Je fus chanceux parce qu'un ami à moi travaillait dans un shop et ils avaient besoin de quelqu'un pour faire le ménage et l'accueil (* le counter, en Australie). Il m'a recommandé et j'y ai travaillé pendant quelques années. Ils m'ont toujours dit que je ne tatouerais jamais car je n'étais pas assez bon pour tatouer. On me disait de m'asseoir et de faire l'accueil. Et puis un jour un d'entre eux m'a dit : «  Hey, viens et tatoue moi ! ». Et c'était génial ! Suite à cette première expérience, un paquet de gens m'ont aidé. C'était un enjeu énorme pour moi. Je tatouais déjà quelques uns de mes amis au Backpack, j'en ai tatoué pas mal avec une mauvaise machine, mais heureusement pour moi, ces gars-là étaient déjà couverts de tattoo et s'en fichaient d'avoir de la bousille. Ils trouvaient ça plutôt drôle même d'en avoir certains très mauvais. Donc mon premier tattoo je l'ai réalisé dans ce shop et quelques mois plus tard, ils m'ont pousser à tatouer et j'ai arrêté le ménage. J'ai même trouvé un second job dans un autre shop appelé « Side Show Tattoos », donc je partageais ma semaine sur deux boutiques et un jour on m'a proposé un temps complet à Side Show Tattoo. J'y travaillais 7 jours par semaine pendant les premières quatre ou cinq années de mon mètier et je crois profondément que c'est ce qu'il faut faire, surtout lorsque tu apprends le métier. Il faut faire autant de walk-in que possible et autant de tattoo que tu peux. Il n'y a pas tant que de boutiques occupées tout le temps à Melbourne et à Side Show j'avais plus de clientèle car moins de tatoueurs y exerçait. Puis j'ai commencé à travailler à St Kilda, et là, rapidement je me faisais assez d'argent pour ne travailler que trois jours par semaine. Je pense que pour certains c'est un problème mais pour d'autres non. Pas mal de gens avec qui j'ai travaillé, pouvaient bosser pour deux salons en même temps. Mais qui s'en préoccupe ? Il y a assez de peau pour tout le monde et pour aller n'importe où et si il n'y a pas assez de boulot, c'est parfaitement compréhensible de bouger.

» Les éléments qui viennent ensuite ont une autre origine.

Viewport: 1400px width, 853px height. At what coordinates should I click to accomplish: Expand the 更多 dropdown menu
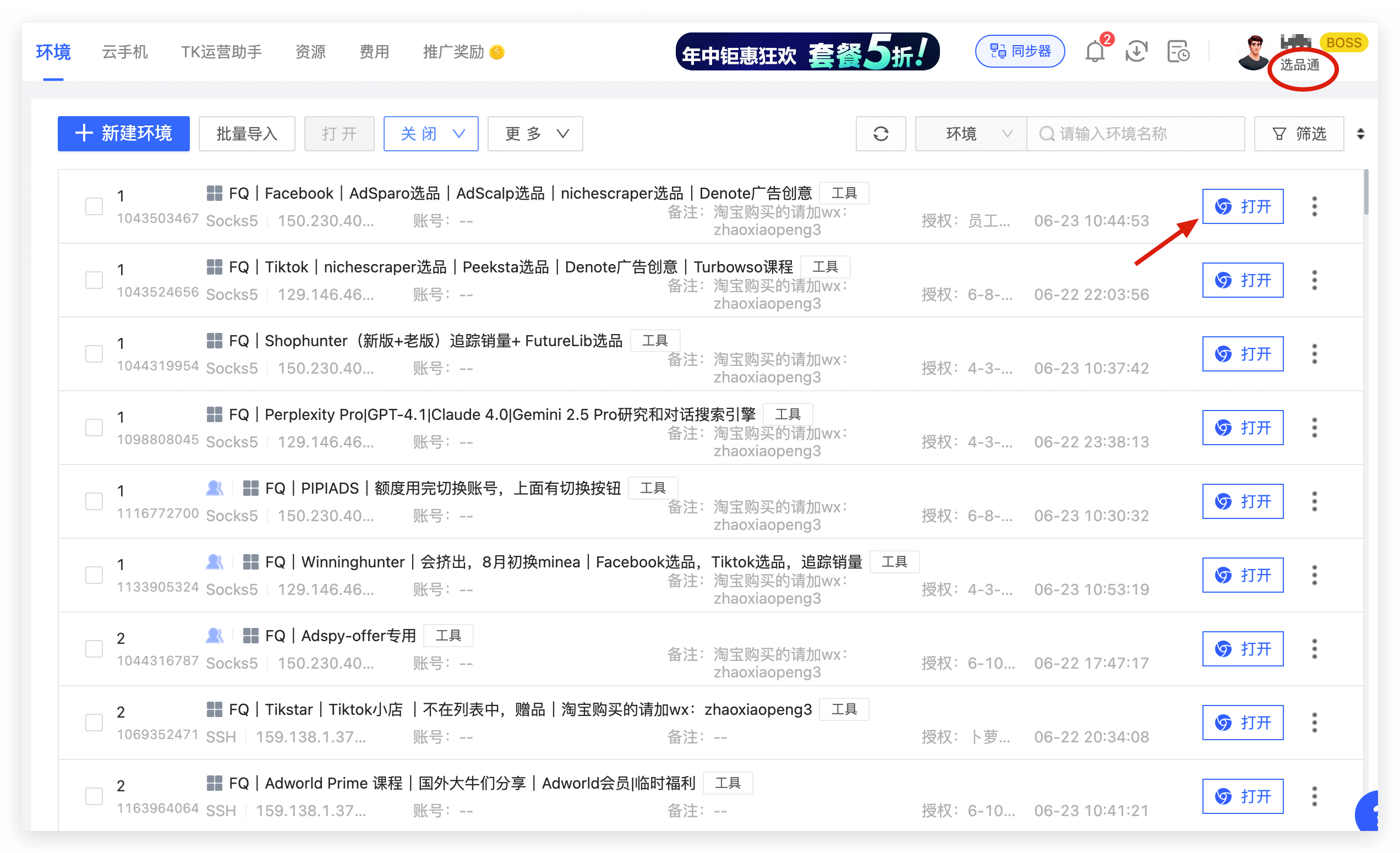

Comment décrirais-tu ton style ?

Je fais juste du Traditionnel Américain avec un twist en plus. On pourrait le décrire comme une version positive et fun des motifs traditionnels. Je ne suis pas dans l'imagerie noire ou négative, même si j'aime ce genre de tatouages je préfère piquer un genre de tatouage qui reflète ma personnalité en général qui est plutôt sympa et drôle. J'aime avoir une attitude plutôt marrante et relax et j'adore les couleurs vives, les levers de soleils, les cocktails et personnifier des animaux. Pour chaque genre et pour tout le monde, la chose la plus dure est d'avoir son propre style et je crois que chacun souhaite atteindre ce but et dans n'importe quel domaine ou à n'importe quel degré de succès, alors si j'y arrive, j'en serais très heureux. J'essaie d'avoir mon truc à moi, c'est comme dans la musique, chacun à sa propre branche musicale qu'il souhaite développer et montrer au plus grand nombre. C'est pareil en dessin car chaque motif aura une finalité différente suivant la personnalité de son artiste. Tes influences vont de la musique au skateboard, quel a été le chemin parcouru dans ce milieu underground ? J'ai grandi avec des graphismes de skateboards, des films de skate et tee-shirts et tous ces trucs sont une grosse influence pour moi. Les pochettes d'albums de métal, ont eu une énorme influence et j'aime tout ce qui est stylisé. J'ai étudié le graphisme et justement ce que je préfère c'est le design de logo. Car il y est distillé tout un tas d'informations, le tout rassemblé en un seul symbole et j'aime beaucoup cette idée. C'est aussi vraiment délicat à réaliser mais quand tu en fais, c'est génial. Quand je suis arrivé dans le tatouage, c'est ce pourquoi j'aimais le tradition, c'est un peu comme distiller l'information de la manière la plus simple possible afin qu'elle soit lisible, c'est aussi la manière la plus simple de transmettre une information au lieu de donner dans le détail de plutôt affirmer un énoncé. C'est comme ça que je vois les choses, je pense formes plutôt que détails.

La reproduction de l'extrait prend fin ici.